The records ->
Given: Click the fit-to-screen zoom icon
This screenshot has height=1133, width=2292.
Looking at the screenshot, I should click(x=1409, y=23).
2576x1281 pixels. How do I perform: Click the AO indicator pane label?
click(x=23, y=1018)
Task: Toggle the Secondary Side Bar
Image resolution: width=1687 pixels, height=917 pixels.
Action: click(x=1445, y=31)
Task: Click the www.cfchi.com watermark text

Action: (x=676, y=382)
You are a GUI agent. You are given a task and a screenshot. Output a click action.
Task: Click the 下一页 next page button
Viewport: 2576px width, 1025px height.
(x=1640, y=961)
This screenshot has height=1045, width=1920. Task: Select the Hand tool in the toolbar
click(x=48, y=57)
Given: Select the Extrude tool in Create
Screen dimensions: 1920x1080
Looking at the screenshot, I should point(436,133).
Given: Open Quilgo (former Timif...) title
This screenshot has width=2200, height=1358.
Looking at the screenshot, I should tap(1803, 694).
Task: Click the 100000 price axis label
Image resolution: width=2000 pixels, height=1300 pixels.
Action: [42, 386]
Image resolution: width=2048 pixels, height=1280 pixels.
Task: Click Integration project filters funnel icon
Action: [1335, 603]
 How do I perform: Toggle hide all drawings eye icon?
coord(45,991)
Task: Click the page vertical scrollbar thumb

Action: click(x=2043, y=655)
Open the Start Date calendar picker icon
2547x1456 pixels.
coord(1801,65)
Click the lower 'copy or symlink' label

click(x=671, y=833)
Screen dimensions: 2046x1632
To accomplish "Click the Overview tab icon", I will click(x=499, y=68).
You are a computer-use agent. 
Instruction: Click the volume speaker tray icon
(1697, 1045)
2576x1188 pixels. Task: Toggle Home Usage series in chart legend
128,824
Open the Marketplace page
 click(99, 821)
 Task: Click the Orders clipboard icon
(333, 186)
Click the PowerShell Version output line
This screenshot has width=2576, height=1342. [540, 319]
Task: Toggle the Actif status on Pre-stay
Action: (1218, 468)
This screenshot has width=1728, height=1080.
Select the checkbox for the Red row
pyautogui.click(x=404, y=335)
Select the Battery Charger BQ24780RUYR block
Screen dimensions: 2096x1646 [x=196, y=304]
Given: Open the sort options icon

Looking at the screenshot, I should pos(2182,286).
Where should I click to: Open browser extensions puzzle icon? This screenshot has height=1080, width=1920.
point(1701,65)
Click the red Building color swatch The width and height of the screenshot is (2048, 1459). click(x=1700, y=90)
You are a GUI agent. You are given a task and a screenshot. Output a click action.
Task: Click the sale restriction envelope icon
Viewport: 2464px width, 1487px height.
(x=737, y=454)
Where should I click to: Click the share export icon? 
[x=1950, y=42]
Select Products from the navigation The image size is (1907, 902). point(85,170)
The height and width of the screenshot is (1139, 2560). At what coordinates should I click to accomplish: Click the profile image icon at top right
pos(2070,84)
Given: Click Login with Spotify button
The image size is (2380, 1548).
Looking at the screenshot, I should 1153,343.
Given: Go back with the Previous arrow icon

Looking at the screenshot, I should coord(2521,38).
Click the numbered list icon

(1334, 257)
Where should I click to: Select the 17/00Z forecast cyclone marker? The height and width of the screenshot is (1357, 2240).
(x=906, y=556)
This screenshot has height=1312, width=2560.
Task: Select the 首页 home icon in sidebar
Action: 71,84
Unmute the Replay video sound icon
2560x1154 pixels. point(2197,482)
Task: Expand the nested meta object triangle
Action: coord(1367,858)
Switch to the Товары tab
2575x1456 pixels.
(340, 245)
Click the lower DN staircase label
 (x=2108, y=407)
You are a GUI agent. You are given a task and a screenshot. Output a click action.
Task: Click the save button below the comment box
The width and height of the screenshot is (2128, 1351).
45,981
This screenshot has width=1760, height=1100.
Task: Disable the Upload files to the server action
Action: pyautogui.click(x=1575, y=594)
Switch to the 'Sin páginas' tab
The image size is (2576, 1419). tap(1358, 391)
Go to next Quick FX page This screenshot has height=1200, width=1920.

What the task asks -> Could you copy every line from the records that has "next" in it?

Solution to this problem ->
Task: Click the 下一页 next page button
Go to next Quick FX page This screenshot has height=1200, width=1920.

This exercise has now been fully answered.